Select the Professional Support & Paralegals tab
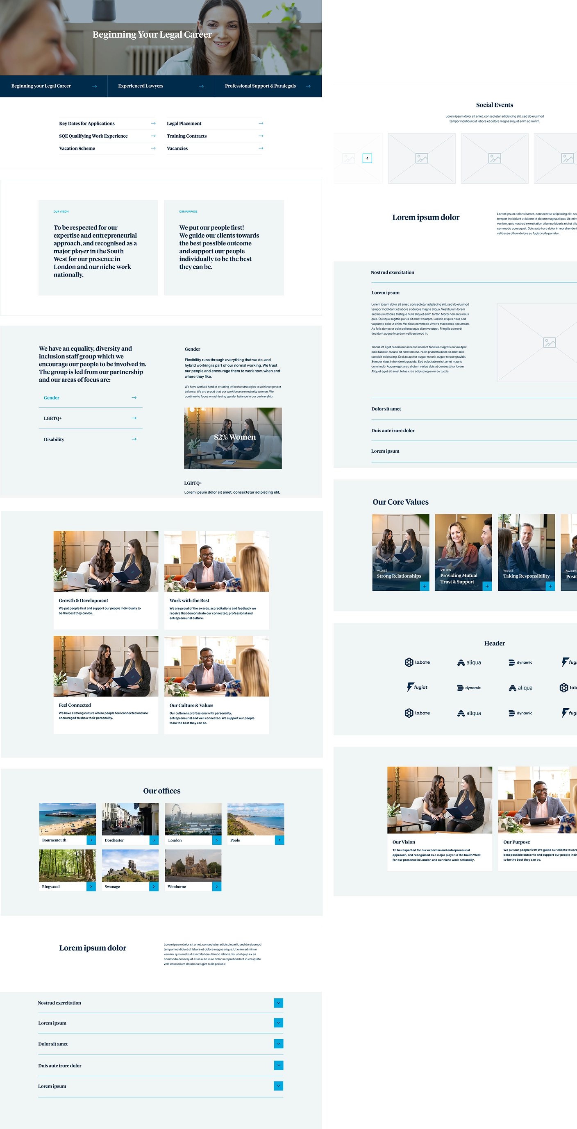Viewport: 577px width, 1129px height. tap(268, 86)
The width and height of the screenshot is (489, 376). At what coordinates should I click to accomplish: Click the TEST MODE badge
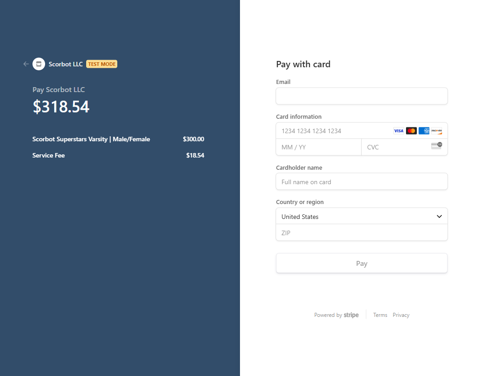[101, 64]
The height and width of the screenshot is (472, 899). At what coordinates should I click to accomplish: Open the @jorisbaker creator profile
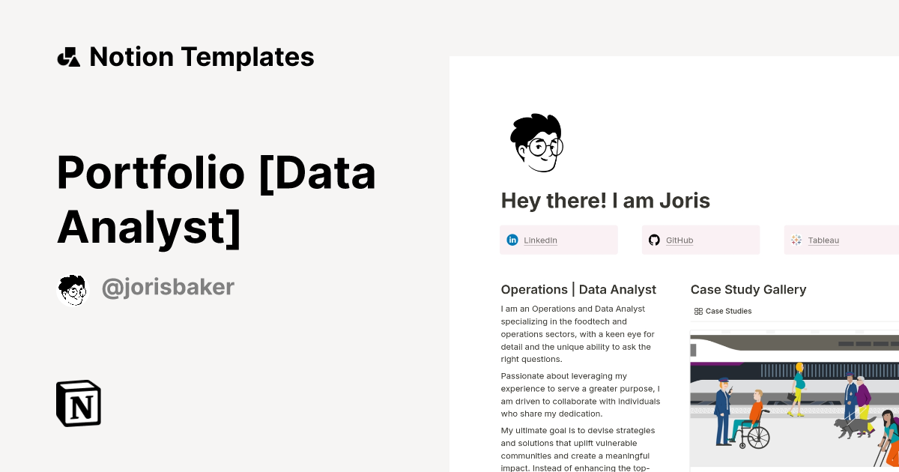168,288
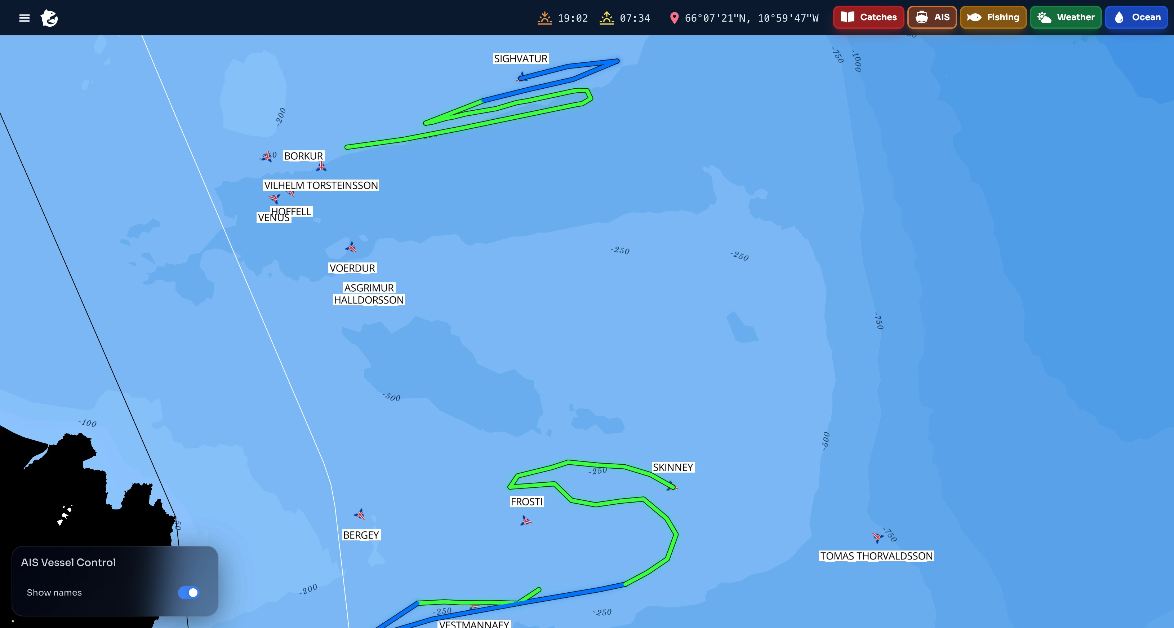The width and height of the screenshot is (1174, 628).
Task: Select the BORKUR vessel marker
Action: point(321,167)
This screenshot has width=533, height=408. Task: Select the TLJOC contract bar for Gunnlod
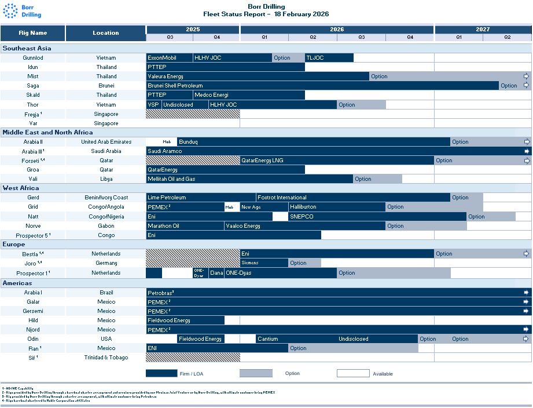coord(329,58)
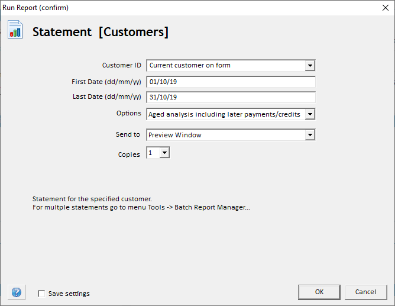Click the report chart icon beside Statement
This screenshot has width=395, height=306.
(15, 30)
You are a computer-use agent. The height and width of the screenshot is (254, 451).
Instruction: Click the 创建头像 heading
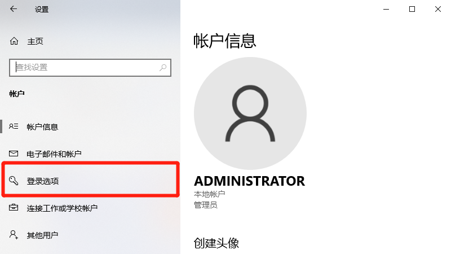coord(216,243)
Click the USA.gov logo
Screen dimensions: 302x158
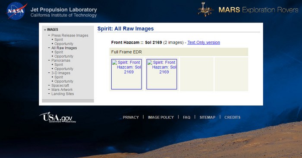tap(57, 117)
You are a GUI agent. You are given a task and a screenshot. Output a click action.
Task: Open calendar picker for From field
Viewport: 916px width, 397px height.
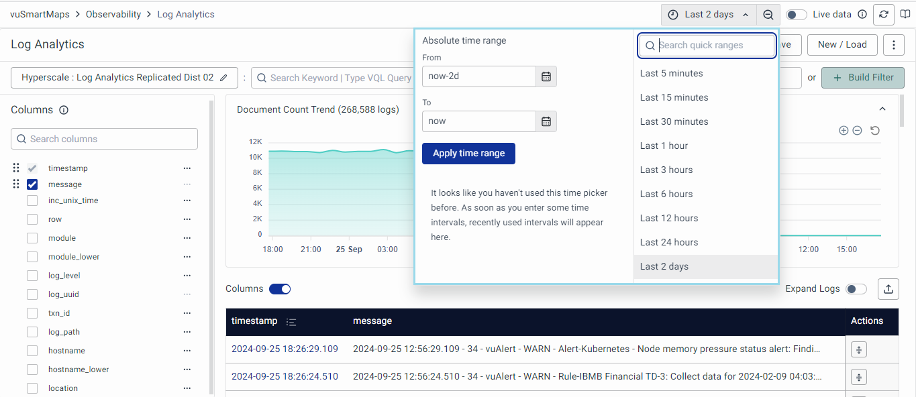[x=546, y=76]
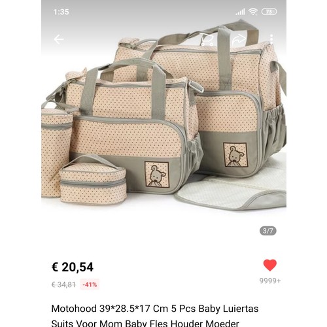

━━━━━━━━

**What is being asked**
Provide the count of lines in the data above containing "agent", and nothing further.

**Answer area**
2